Cryptojacking Group TeamTNT Suspected of Using Decoy Miner to Conceal Data Exfiltration

Mar 16, 2023Ravie LakshmananCryptojacking / Cyber Attack

The cryptojacking group known as TeamTNT is suspected to be behind a previously undiscovered strain of malware used to mine Monero cryptocurrency on compromised systems.

That’s according to Cado Security, which found the sample after Sysdig detailed a sophisticated attack known as SCARLETEEL aimed at containerized environments to ultimately steal proprietary data and software.

Specifically, the early phase of the attack chain involved the use of a cryptocurrency miner, which the cloud security firm suspected was deployed as a decoy to conceal the detection of data exfiltration.

The artifact – uploaded to VirusTotal late last month – “bear[s] several syntactic and semantic similarities to prior TeamTNT payloads, and includes a wallet ID that has previously been attributed to them,” a new analysis from Cado Security has revealed.

TeamTNT, active since at least 2019, has been documented to repeatedly strike cloud and container environments to deploy cryptocurrency miners. It’s also known to unleash a crypto mining worm capable of stealing AWS credentials.

While the threat actor willingly shut down their operations in November 2021, cloud security firm Aqua disclosed in September 2022 a fresh set of attacks mounted by the group targeting misconfigured Docker and Redis instances.

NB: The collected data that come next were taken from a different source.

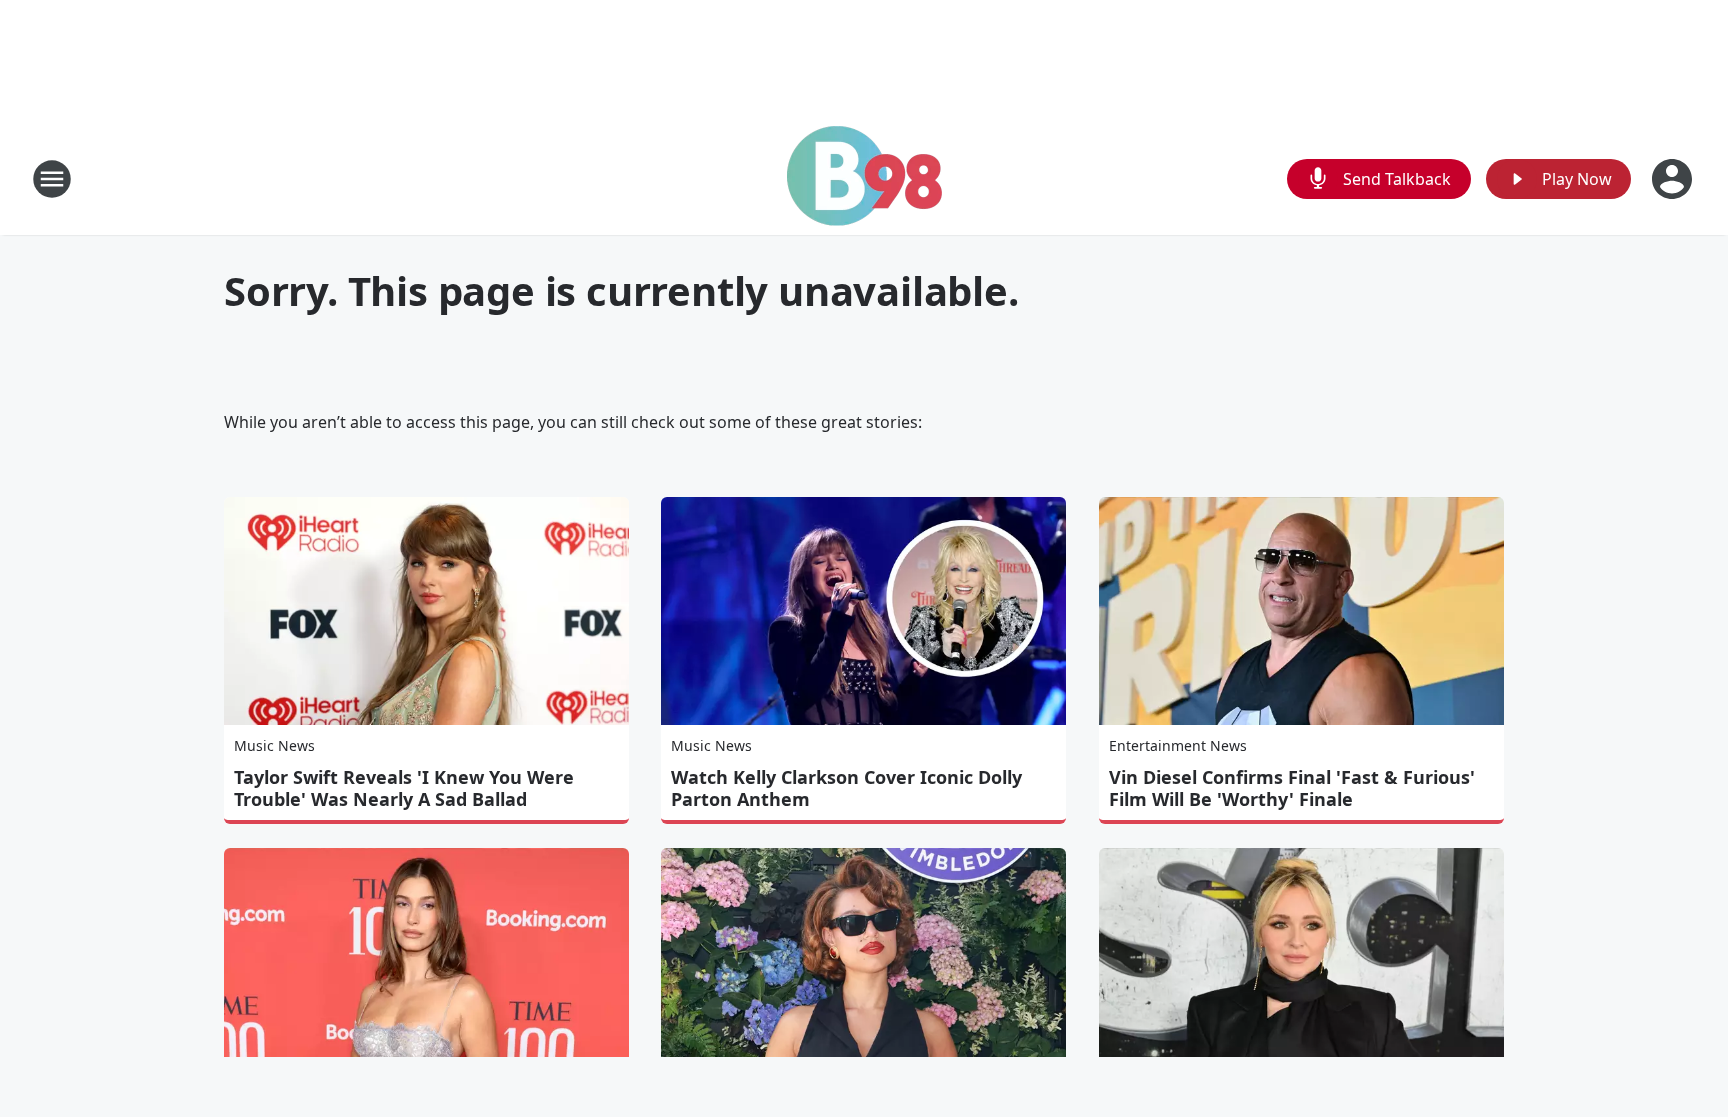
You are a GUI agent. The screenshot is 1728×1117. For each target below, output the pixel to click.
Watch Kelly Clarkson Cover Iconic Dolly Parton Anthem (846, 788)
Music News (274, 745)
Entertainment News (1178, 745)
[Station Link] (864, 178)
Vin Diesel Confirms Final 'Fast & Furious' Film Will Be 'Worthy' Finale (1292, 788)
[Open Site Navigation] (52, 179)
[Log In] (1674, 179)
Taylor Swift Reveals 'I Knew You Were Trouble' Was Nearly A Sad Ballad (404, 788)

That said, there are also indications that rival crews such as WatchDog might be mimicking TeamTNT’s tactics, techniques, and procedures (TTPs) to foil attribution efforts.

Another activity cluster of note is Kiss-a-dog, which also relies on tools and command-and-control (C2) infrastructure previously associated with TeamTNT to mine cryptocurrency.

There is no concrete evidence to tie the new malware to the SCARLETEEL attack. But Cado Security pointed out that the sample surfaced around the same time the latter was reported, raising the possibility that this could be the “decoy” miner that was installed.

The shell script, for its part, takes preparatory steps to reconfigure resource hard limits, prevent command history logging, accept all ingress or egress traffic, enumerate hardware resources, and even clean up prior compromises before commencing the activity.

Like other TeamTNT-linked attacks, the malicious payload also leverages a technique referred to as dynamic linker hijacking to cloak the miner process via a shared object executable called libprocesshider that uses the LD_PRELOAD environment variable.

Persistence is achieved by three different means, one of which modifies the .profile file, to ensure that the miner continues to run across system reboots.

The findings come as another crypto miner group dubbed the 8220 Gang has been observed using a crypter called ScrubCrypt to carry out illicit cryptojacking operations.

What’s more, unknown threat actors have been found targeting vulnerable Kubernetes container orchestrator infrastructure with exposed APIs to mine the Dero cryptocurrency, marking a shift from Monero.

Cybersecurity company Morphisec, last month, also shed light on an evasive malware campaign that leverages the ProxyShell vulnerabilities in Microsoft Exchange servers to drop a crypto miner strain codenamed ProxyShellMiner.

“Mining cryptocurrency on an organization’s network can lead to system performance degradation, increased power consumption, equipment overheating, and can stop services,” the researchers said. “It allows threat actors access for even more nefarious ends.”